しおりを挟む「うわあん、何か来ちゃったあ」
各地の偵察を任されていた望月は、半泣き状態で身を躱していた。元々戦闘はそう得意な方ではないのだ。
「しかも何か、いかにも強そうだしい。どうしようう」
「カッカ。つれないのう若造、少しは遊んでいかんか」
「ヤダヤダ!他に行ってええ」
長く伸びてくるのは大蛇だった。
鋭い牙にはきっと毒でもあるのだろう。望月は緩んだ体を必死に捻り、宙を駆け巡った。
「可愛いボクらは無力なの!戦いたいならゼヒ、強い人たちの方にいい」
「無力か、そういうのを潰して回るのが楽しみでな。まあ付き合え」
「極悪人!人でなしいい」
散開し走っていた双子と合流する。
このまま後藤の辺りまで誘導するか、それとも真田の所か。どうせ叱られるならルーリーが一番なのか。
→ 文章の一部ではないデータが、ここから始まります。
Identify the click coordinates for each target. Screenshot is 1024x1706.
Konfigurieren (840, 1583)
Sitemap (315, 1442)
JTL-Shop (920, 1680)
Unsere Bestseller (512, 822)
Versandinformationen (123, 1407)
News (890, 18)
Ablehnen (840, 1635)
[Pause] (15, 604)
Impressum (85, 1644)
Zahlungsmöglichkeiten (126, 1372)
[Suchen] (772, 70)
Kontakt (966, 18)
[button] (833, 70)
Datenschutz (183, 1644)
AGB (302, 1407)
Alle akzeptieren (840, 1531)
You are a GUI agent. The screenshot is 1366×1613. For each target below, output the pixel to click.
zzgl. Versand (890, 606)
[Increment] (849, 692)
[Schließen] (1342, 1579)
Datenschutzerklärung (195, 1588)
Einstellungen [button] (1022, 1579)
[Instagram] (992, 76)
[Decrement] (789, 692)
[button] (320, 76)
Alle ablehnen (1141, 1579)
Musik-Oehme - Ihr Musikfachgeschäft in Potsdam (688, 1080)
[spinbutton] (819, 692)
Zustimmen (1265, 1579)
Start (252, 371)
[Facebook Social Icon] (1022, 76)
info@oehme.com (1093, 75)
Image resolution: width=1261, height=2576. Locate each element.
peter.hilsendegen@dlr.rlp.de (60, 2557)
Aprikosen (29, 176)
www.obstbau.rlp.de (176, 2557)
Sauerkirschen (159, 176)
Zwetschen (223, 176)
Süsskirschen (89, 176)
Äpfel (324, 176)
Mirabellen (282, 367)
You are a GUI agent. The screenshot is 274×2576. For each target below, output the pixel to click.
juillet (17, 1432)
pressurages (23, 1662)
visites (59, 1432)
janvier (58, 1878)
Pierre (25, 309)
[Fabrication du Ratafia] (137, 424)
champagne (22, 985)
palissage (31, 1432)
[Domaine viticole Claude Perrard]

普段使わない頭をフル回転させ、望月は不安そうな双子に情けない顔を向ける。
「どおしよっかあ、戦いたくないよねえ?」
「大将は朱雀で確定でしたよね、中将か大佐の元までこのまま」
「後藤さんは事務員の所でしょ?危険だよ」
「ううう~っ、かわいこちゃんたちに悪いよねえ。じゃあじゃあ、やっぱり祐!決まり!」
ぴょんと跳ねて毒々しくも開かれた大蛇の口腔を避ける。甲羅を背負っていても、恐ろしく俊敏な亀の獣人のようだった。
「追いかけっこか。悪くはない」
「ひん、水鉄砲?ぺっぺしないでえ」
圧縮された弾丸のように、頬をかすめ水滴が飛ぶ。カラカラと笑う声は明らかに楽しんでいるようだった。
「大佐、前線を離れてるようですよ」
「ええーっ?何でえ?あの生真面目太郎が?」
「大将の補佐じゃない?ほら、何だかんだ心配性な方だし」
「ボクには戻れ戻れ煩かったのにい。もお、じゃあどこに居るの?」
「移動中みたいです。このまま北上しましょう」
「おけおけ!捕まったらナニされるか分からないからねっ、全力で逃げるんだよ!」
再び散開し北上する。
ふむ、と唸った玄武は、波乗りでもするかのように滑らかな動きでそのまま追った。
「双子か、愛らしいのう」
「こらーっ!ダメだよ、優しくしてええ」
「カッカ。片っ端から喰らってやりたいわ」
眼下には若く瑞々しい白服の若者たちが犇めいている。
砦に居る間は禁じられていたが、今は自由だ。柔らかな食感を想像し、玄武の頬も緩みきっていた。
「全て喰らい、シメに聖女殿か。胸が躍るのう」
真っ直ぐ中枢の君主ではつまらないので、ひとりでも多くの白服をと紫庵には言われていた。それに見合った褒美があるのだ。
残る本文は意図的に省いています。